Question 15: How do DPRK (North Korean) threat actors typically approach cryptocurrency company social engineering?
A) Mass phishing campaigns to random employees B) Creating convincing recruiter profiles on LinkedIn, conducting fake job interviews, and sending trojanized coding challenges C) Physical break-ins at cryptocurrency exchanges D) Exploiting zero-day vulnerabilities in blockchain protocols
Correct Answer: B
Explanation: DPRK threat actors (Lazarus Group, APT38) use LinkedIn to create fake recruiter profiles that contact blockchain developers with lucrative job offers. They conduct multi-round fake interviews, send "take-home coding tests" with malicious dependencies, and provide trojanized applications. This patient, relationship-based approach has enabled the theft of billions in cryptocurrency.
Question 16: What is the most important metric in a security awareness program?
A) How many employees click phishing links B) How many employees report suspicious emails C) How many employees complete training D) How many emails are blocked by filters
Correct Answer: B
Explanation: The report rate -- how many employees report suspicious communications -- is the most important metric because it reflects organizational resilience. One employee reporting a phishing email can protect the entire organization. A culture where employees feel comfortable reporting without fear of blame enables rapid detection, collective intelligence, and continuous improvement.

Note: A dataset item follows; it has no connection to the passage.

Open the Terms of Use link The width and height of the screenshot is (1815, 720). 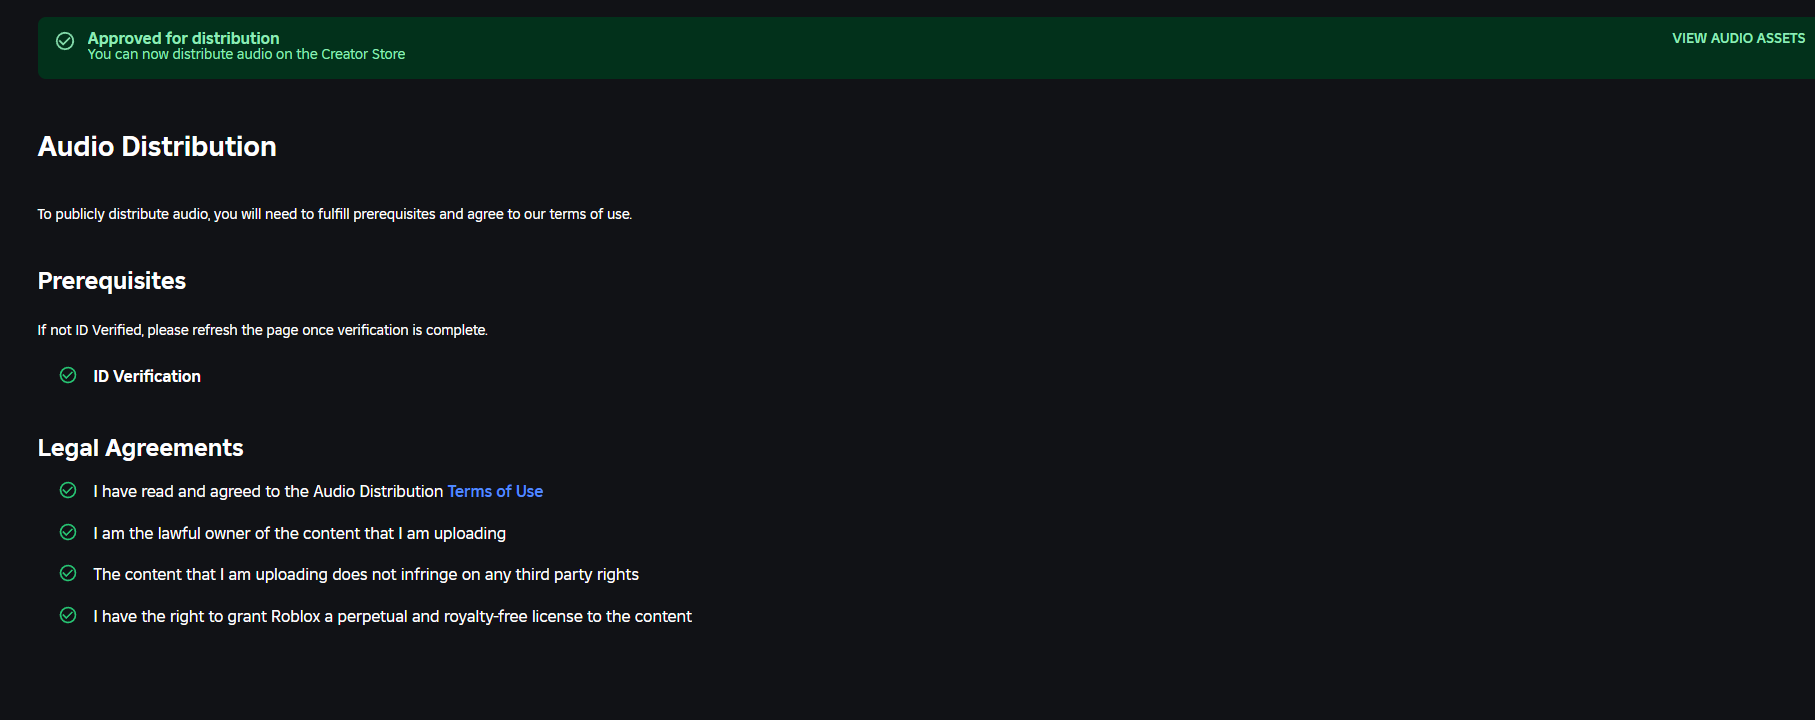[x=495, y=491]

Question 17: What is the Social Engineering Toolkit (SET) primarily used for?
A) Scanning networks for vulnerabilities B) Automating various social engineering attack vectors for authorized security testing C) Managing social media accounts D) Encrypting communications
Correct Answer: B
Explanation: SET (Social Engineering Toolkit), created by David Kennedy of TrustedSec, is an open-source tool that automates social engineering attack vectors including spear phishing, website cloning/credential harvesting, infectious media generation, and various payload delivery mechanisms. It is designed for use in authorized penetration testing and security awareness assessments.

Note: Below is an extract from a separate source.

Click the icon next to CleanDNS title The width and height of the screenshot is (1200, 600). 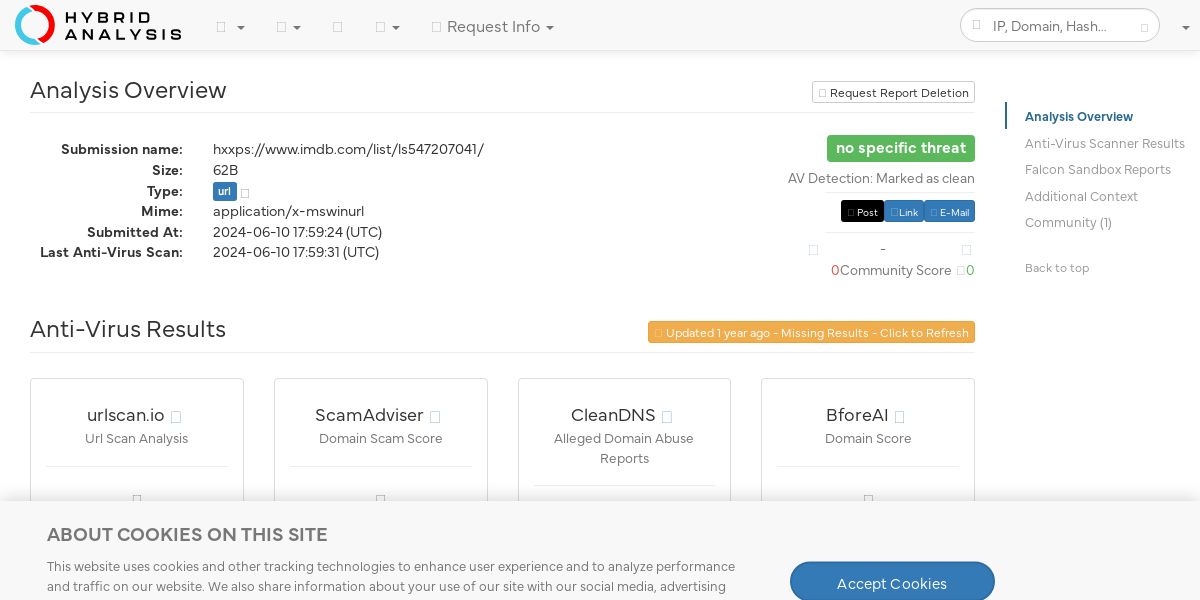(x=667, y=417)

Question 18: Which defense mechanism is most effective against deepfake-powered vishing attacks?
A) Caller ID verification B) Voice recognition software C) Out-of-band verification through a separate, pre-established communication channel D) Simply asking the caller to prove their identity verbally
Correct Answer: C
Explanation: Out-of-band verification -- contacting the supposed caller through a separate, pre-established channel (calling back on a known number, verifying via a different communication platform) -- is the most reliable defense against deepfake vishing. Caller ID can be spoofed, voice recognition can be fooled by quality deepfakes, and verbal identity proofs can be prepared by the attacker.